Service Disruption Report for January 27th, 2023
On January 27th, 2023, we were alerted to an issue on FlowFuse Cloud where a user was not able to access a newly created Node-RED Project, receiving a 404 error instead. This post examines the issue that was hit, the timeline of events and what we've done to resolve it.
We hit a limit in the AWS Load Balancer that capped how many projects could be exposed to the internet within our FlowFuse Cloud deployment. The result of this was that users could create a new Node-RED project, but they would not be able to access the editor.
We freed up capacity on the platform to allow user projects to be created without hitting the limit, whilst also asking AWS to increase the limit in question which they duly did.
However, we later discovered a second limit that was also being applied. That limit was not one AWS permits us to change.
We successfully completely deployment of a change to our platform architecture today that removes these limits from our environment.
In total, this lead to approximately 2 hours of disruptions on January 27th 2023 and again on February 8th 2023 during which newly created Node-RED projects were not accessible.
Our logs show that two users were impacted during these times.
# Technical Details
When running FlowFuse within a Kubernetes environment, each project creates a new Ingress Object configuration to tell the platform how to route HTTP traffic to that project.
Our FlowFuse Cloud deployment runs within Amazon Elastic Kubernetes Service (EKS) and uses the Application Load Balancer (ALB) service as its ingress controller.
When the FlowFuse platform creates the new Ingress Object configuration, EKS passes that to ALB to generate the necessary configuration, which, given the configuration we were using, created both a Target Group and Rule object.
With a default of limit of 100 Target Groups and Rules, that meant we had a technical limit of 100 Node-RED projects within the FlowFuse Cloud environment. Increasing the Rule limit did not solve the problem as the Target Group limit still applied.
Our initial mitigation was to delete any Node-RED projects we had created for our own internal testing. We also identified that we could safely delete any rules for suspended projects. A suspended project is one that is not actively running in the platform.

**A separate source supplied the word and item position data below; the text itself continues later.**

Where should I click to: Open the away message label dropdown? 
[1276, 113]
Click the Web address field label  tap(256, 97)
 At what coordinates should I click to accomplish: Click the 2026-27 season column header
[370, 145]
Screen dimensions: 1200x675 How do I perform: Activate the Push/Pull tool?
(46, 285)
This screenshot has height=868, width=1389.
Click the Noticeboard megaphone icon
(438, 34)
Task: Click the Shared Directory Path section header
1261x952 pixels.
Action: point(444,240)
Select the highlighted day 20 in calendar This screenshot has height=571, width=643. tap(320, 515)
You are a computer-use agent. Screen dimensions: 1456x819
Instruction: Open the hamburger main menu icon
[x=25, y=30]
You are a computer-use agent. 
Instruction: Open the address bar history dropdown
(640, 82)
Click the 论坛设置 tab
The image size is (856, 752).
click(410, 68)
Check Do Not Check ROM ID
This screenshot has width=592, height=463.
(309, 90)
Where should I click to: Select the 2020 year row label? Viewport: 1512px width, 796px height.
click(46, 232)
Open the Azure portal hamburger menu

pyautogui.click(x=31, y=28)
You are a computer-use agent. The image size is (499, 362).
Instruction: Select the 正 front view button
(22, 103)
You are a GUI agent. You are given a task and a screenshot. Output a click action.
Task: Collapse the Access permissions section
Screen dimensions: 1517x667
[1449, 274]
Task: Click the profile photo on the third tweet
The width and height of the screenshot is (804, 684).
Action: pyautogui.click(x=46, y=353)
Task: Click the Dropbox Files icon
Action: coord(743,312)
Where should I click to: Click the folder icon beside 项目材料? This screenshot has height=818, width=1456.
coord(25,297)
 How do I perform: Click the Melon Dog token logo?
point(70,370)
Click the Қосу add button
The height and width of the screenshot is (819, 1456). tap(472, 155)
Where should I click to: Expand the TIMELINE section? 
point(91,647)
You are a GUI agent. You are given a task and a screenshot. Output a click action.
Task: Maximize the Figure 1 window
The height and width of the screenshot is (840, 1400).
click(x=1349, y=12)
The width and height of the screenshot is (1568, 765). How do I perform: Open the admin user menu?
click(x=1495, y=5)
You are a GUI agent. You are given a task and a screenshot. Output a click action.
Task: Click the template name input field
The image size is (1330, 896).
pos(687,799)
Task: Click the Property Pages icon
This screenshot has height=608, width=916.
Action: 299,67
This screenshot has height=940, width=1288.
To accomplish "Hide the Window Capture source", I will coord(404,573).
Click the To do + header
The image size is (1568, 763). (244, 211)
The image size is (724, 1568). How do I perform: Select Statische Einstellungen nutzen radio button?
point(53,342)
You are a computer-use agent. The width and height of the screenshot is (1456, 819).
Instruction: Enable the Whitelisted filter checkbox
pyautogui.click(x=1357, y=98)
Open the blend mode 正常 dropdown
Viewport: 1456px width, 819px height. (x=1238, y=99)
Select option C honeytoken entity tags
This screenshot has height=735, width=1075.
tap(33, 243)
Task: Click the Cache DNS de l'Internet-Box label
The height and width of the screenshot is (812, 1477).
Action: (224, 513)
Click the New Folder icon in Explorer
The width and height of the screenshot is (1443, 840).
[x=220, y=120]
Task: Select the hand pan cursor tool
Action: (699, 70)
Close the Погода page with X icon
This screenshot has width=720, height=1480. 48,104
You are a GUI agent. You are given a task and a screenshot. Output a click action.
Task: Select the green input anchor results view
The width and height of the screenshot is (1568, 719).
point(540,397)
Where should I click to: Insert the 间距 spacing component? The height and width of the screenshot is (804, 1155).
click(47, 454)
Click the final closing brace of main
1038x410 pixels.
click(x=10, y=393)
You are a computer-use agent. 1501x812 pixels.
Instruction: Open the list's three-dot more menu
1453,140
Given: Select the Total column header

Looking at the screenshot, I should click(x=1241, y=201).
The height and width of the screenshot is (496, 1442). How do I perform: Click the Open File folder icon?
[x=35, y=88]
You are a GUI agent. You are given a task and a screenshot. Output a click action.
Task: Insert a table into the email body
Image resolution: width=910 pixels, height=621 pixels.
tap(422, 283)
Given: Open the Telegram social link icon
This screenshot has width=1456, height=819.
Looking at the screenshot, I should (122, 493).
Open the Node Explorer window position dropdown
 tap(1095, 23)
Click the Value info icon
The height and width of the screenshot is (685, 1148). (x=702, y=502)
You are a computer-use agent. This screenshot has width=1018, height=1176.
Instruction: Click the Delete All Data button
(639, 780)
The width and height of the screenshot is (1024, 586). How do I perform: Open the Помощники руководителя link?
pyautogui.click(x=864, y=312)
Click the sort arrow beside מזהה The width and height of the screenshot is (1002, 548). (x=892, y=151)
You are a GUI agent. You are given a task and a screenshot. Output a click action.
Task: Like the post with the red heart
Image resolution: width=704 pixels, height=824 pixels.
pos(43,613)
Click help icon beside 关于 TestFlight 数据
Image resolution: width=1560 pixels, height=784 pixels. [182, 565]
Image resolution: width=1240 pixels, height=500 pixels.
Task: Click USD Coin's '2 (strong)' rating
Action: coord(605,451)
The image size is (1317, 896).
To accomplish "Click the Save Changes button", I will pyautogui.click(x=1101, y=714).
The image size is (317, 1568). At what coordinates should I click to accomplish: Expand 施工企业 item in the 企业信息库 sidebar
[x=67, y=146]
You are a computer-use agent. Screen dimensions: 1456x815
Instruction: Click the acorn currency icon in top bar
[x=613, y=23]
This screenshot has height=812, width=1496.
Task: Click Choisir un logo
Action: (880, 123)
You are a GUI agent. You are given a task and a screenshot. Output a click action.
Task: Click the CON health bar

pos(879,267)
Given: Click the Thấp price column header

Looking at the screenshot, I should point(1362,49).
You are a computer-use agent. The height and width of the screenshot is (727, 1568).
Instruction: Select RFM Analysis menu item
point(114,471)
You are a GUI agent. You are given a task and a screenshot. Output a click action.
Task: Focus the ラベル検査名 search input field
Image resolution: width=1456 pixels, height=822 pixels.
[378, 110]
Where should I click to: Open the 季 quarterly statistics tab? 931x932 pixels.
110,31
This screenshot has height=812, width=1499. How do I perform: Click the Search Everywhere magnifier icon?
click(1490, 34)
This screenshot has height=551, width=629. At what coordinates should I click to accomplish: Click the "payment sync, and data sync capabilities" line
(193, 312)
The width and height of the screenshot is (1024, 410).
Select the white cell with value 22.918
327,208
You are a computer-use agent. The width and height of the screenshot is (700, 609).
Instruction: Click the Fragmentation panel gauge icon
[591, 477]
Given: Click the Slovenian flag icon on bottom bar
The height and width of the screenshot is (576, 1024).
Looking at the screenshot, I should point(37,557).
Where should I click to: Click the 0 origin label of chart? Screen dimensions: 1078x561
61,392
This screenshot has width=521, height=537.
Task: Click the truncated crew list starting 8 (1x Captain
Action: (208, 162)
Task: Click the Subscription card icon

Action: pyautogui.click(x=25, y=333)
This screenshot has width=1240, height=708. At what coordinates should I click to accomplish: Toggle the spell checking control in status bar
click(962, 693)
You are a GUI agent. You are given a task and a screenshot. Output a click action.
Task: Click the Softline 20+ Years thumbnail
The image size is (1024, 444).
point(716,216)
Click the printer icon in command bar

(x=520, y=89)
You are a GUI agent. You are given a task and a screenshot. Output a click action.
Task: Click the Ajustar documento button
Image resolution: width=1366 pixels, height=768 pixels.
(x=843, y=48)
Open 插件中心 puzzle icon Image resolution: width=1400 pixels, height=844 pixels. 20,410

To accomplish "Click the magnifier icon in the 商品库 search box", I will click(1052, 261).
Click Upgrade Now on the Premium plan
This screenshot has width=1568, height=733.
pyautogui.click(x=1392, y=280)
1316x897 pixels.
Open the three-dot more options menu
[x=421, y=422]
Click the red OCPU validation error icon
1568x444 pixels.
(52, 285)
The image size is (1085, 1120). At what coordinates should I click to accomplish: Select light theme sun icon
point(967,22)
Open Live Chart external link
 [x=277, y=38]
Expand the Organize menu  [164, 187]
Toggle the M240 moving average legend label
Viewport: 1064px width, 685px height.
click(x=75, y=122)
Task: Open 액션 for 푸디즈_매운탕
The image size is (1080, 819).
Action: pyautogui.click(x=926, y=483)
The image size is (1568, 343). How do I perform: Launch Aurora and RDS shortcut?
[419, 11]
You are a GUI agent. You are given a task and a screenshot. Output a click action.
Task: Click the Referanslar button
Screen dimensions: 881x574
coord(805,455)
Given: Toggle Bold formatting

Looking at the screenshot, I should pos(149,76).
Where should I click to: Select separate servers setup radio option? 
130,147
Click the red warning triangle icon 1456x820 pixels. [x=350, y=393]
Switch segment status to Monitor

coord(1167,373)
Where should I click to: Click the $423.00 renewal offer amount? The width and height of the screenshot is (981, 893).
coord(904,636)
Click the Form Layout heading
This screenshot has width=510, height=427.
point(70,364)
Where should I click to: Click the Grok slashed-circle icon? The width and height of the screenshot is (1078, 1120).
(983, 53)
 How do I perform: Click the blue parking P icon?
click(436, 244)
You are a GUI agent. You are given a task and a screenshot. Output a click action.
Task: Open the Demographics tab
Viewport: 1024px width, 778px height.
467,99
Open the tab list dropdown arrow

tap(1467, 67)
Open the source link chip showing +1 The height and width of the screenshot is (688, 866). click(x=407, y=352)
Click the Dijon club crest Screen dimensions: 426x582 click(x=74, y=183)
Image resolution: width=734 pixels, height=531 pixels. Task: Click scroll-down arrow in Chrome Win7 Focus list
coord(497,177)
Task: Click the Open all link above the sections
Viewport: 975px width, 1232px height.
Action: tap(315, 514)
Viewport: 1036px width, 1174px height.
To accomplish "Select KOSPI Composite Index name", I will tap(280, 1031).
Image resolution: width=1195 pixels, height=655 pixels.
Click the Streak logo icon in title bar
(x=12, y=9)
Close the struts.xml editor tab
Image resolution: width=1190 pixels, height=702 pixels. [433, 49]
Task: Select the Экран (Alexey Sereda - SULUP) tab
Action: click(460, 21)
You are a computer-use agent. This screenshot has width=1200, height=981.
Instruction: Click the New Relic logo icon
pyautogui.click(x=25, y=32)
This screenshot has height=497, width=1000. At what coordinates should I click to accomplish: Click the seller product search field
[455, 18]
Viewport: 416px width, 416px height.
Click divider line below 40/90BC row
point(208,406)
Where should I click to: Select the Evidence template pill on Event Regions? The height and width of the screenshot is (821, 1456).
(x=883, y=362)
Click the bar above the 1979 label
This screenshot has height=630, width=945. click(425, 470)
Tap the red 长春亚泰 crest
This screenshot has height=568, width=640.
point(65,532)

The code that resumes a suspended project would recreate any ingress objects needed - so deleting the rule whilst suspended would not have any impact on the project.
This gave us a small amount of headroom on the platform which crucially meant we had time to develop a longer term solution.
There were two possible routes we could take to resolve this issue:
Investigate how to reuse existing Target Groups rather than create one for each project
Our intial research was inconclusive on how to achieve this. The AWS docs weren't clear enough to give us a definitive answer we felt comfortable to invest our time in.
Move away from ALB in favour of nginx to provide our ingress load balancing.
This was always our long term strategy as it was a prerequisite to FlowFuse features we have in the roadmap such as providing custom domains to projects. However it was potentially a large piece of work with a complicated migration for the existing environment.
Given it fitted with our longer-term strategic goals, we decided to move ahead with replacing ALB with nginx.
After some initial development work and experimentation, we felt comfortable that the migration was not as complicated as initially feared. We would have to manually copy the existing ALB rules over - something that could be scripted. Once we had nginx deployed we could push a small code change to FlowFuse to use it rather than ALB, and also switch over the DNS entry to point at nginx.
Following a successful run through in our testing/staging environment, we decided to move ahead updating the production environment.
This change was applied today, whilst we closely monitored the system to ensure no further disruption occurred. We have validated that new projects can be created without issue and everything is working as it should.
# Next Steps
With FlowFuse Cloud updated to use the new load balancer, we'll be closely monitoring it over the next few days to ensure it operates normally.
We will also be taking on some follow-up activities to minimise the risk of this type of issue happening again:
- Review all AWS limits within our architecture. Identify any that pose a potential issue in the future. Ensure they are documented and a plan put in place to mitigate the impact based on our expected platform growth.
- Add additional external monitoring for project liveness.
- Review all logging around k8s apis
All times are GMT.
2023-01-27 22:15 : (Friday evening) Customer reports via our support channel a newly created project was not accessible and returning a 404 error.
2023-01-27 22:22 : We start examining the platform logs
2023-01-27 22:47 : We identify we've hit the default Rules limit on the AWS Application Load Balancer
2023-01-27 23:15 : To free-up capacity on the platform we delete any ununsed internal projects we were using for general testing. We also identify we can safely delete any rules associated with suspended projects.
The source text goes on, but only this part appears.